Verbände wollen Banker stellen: Die Mär vom sauberen Geld
Die Deutsche Bank investiert in Hersteller von Atomwaffen und treibt mit Spekulationen die Nahrungsmittelpreise nach oben. Das ruft eine NGO-Initiative auf den Plan.
BERLIN taz | Ein Bündnis aus nichtstaatlichen Interessenverbänden will die Deutsche Bank auf ihrer eigenen Hauptversammlung in die Mangel nehmen. Fünf NGOs wie foodwatch oder Facing Finance werfen dem Geldinstitut vor, in Rüstungsproduktion, Atomkraft und Rohstoffspekulationen zu investieren.

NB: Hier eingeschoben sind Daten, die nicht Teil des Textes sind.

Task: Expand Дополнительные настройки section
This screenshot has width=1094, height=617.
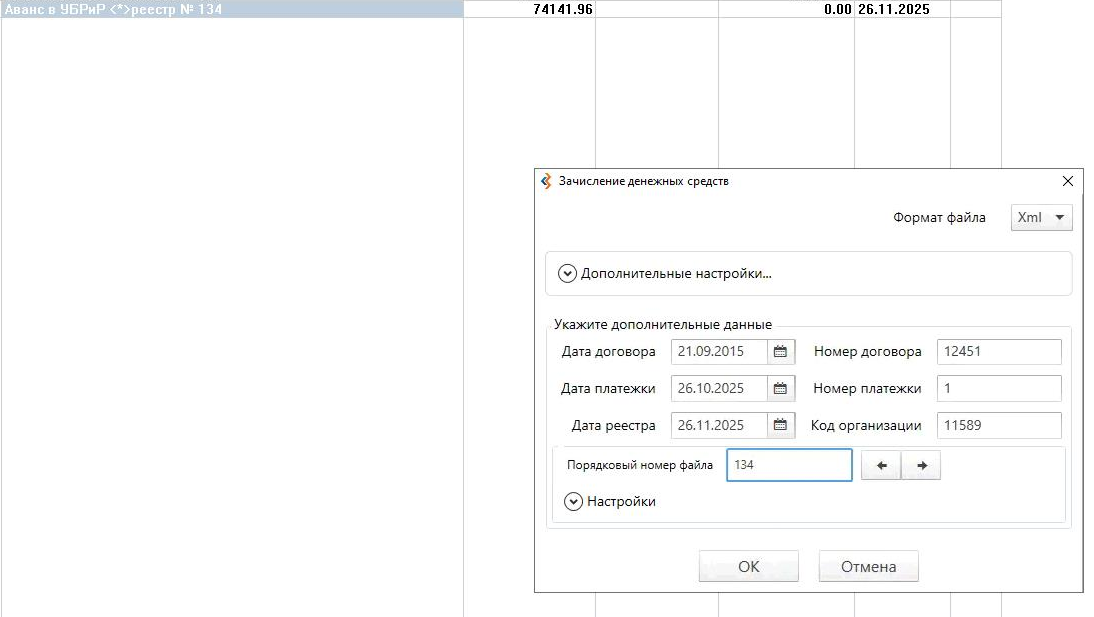Action: coord(567,274)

Die Bündnispartner rufen dazu auf, mindestens vier Wochen vor der Haupt-versammlung am 31. Mai ein Depot bei der Deutschen Bank zu eröffnen und eine Aktie zu kaufen.

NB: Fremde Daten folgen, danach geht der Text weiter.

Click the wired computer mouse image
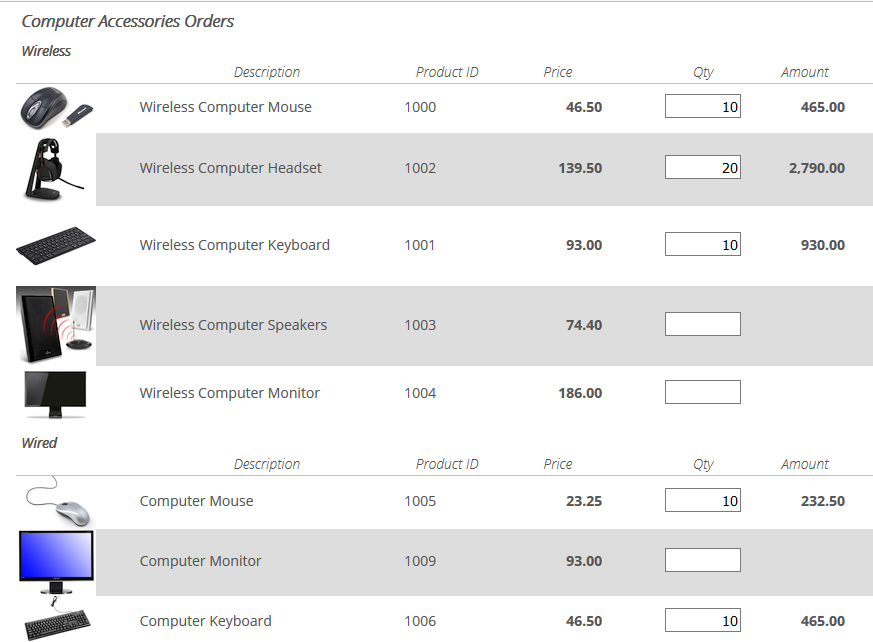This screenshot has width=873, height=642. tap(58, 501)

Der Neuaktionär erhält eine Einladung zur Jahreshauptversammlung oder kann die Eintrittskarte an die Kampagne weiterleiten. Die Aktion läuft im Rahmen der Kampagne „Andere Banken braucht das Land“, die die NGOs am vergangenen Montag starteten und die sich gegen unmoralische Geschäfte deutscher Finanzinstitute richtet.
„Gegenüber ihren Aktionären ist die Deutsche Bank verpflichtet, sich zu konkreten Investitionen zu äußern. Auf der Versammlung kann uns der Vorstand deshalb nicht aus dem Weg gehen“, sagte Kampagnen-Koordinator Matthias Dufner. Mit besonders vielen anwesenden Kritikern erhoffen sich die Kampagnenvertreter, den Druck auf den Bankvorstand zu erhöhen, um einen Ausstieg aus diesen Geschäften zu erzielen.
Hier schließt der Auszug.